*Exercise A*. Summarize the Haskell mailing list reply in two sentences.
*Exercise B*.
Answer these questions from the Haskell mailing list reply:
(i) What does the reply say is not needed in the instance line?
(ii) Which three operators does the reply define using liftA2?
(iii) Who signs the reply?
*Exercise C*. Reproduce the Haskell mailing list reply from "On Sun, Nov" to "please explain this?", switching "error" to "complaint".

*Document excerpt*.
+--
On Sun, Nov 1, 2009 at 11:09 AM, b1g3ar5
OK, I understand that now but I've got a supplimentary question.
If I put:
instance Eq b => Eq (a -> b) where (==) = liftA2 (Prelude.==)
You don't need the "Prelude." here.
to do the Eq part I get another error:
Couldn't match expected type `Bool' against inferred type `a -> Bool' In the expression: liftA2 (==) In the definition of `==': == = liftA2 (==) In the instance declaration for `Eq (a -> b)'
Now can someone please explain this?
The type of liftA2 (==) is forall f b. Applicative f => f b -> f b ->
f Bool. In your case, f is (->) a, so liftA2 (==) :: (a -> b) -> (a ->
b) -> (a -> Bool), which can't be unified with the type for (==).
Personally, I recommend against trying to make (a -> b) an instance of
Num. If you really want to do arithmetic on functions, it's easier to
just do something along these lines:
(.+.),(.-.),(.*.) :: (Applicative f, Num a) => f a -> f a -> f a
(.+.) = liftA2 (+)
(.-.) = liftA2 (-)
(.*.) = liftA2 (*)
--
Dave Menendez
+--
*Recorded data*.
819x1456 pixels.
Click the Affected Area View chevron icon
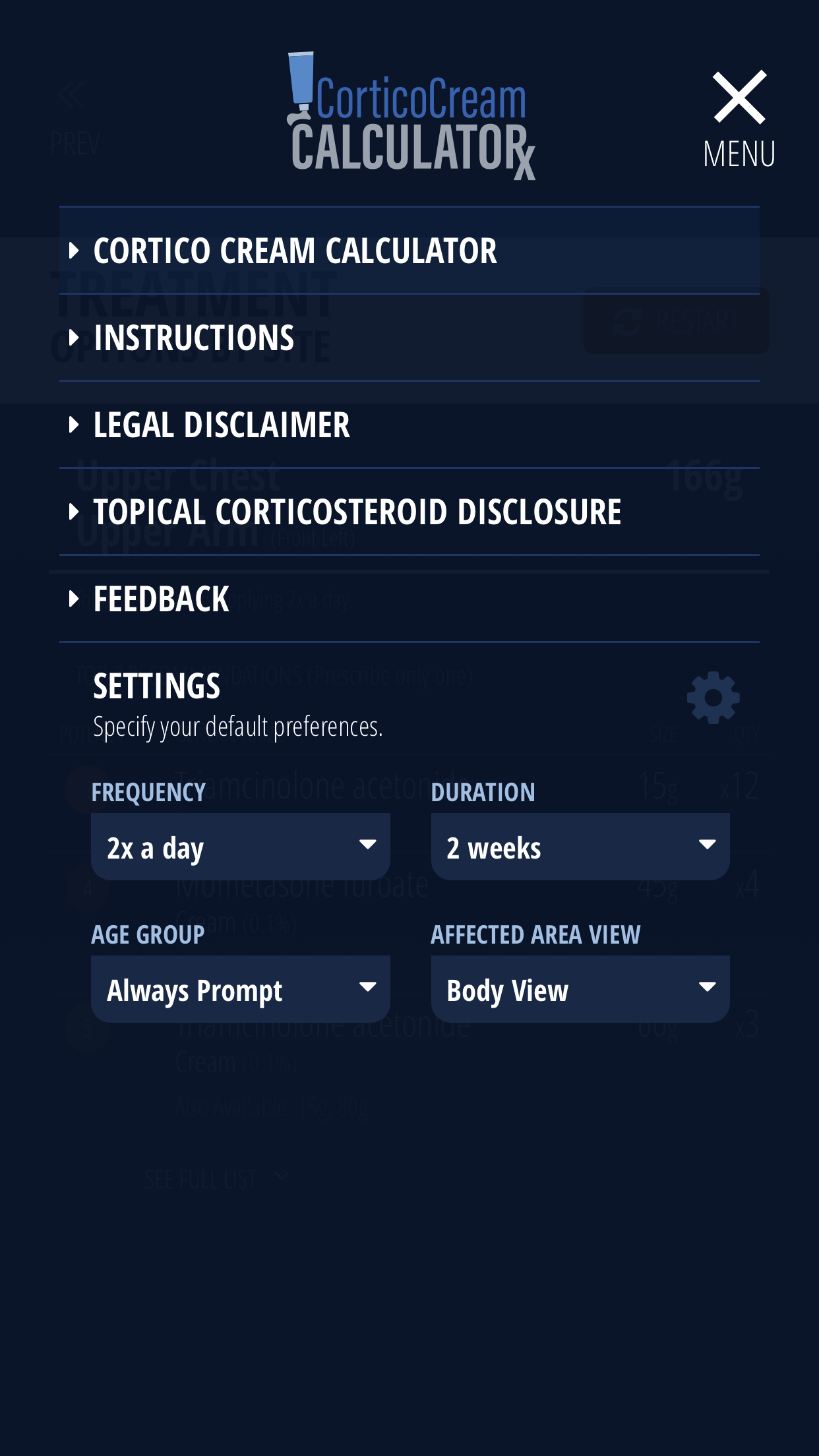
+--
*Final answer A*. A poster gets a type error when defining an Eq instance for functions with liftA2, and the reply explains that liftA2 (==) has type (a -> b) -> (a -> b) -> (a -> Bool), which can't be unified with the type for (==). The reply recommends against making (a -> b) an instance of Num and suggests defining operators such as (.+.), (.-.) and (.*.) with liftA2 instead.

*Final answer B*.
(i) The "Prelude." qualifier.
(ii) (.+.), (.-.) and (.*.).
(iii) Dave Menendez.

*Final answer C*.
On Sun, Nov 1, 2009 at 11:09 AM, b1g3ar5
OK, I understand that now but I've got a supplimentary question.
If I put:
instance Eq b => Eq (a -> b) where (==) = liftA2 (Prelude.==)
You don't need the "Prelude." here.
to do the Eq part I get another complaint:
Couldn't match expected type `Bool' against inferred type `a -> Bool' In the expression: liftA2 (==) In the definition of `==': == = liftA2 (==) In the instance declaration for `Eq (a -> b)'
Now can someone please explain this?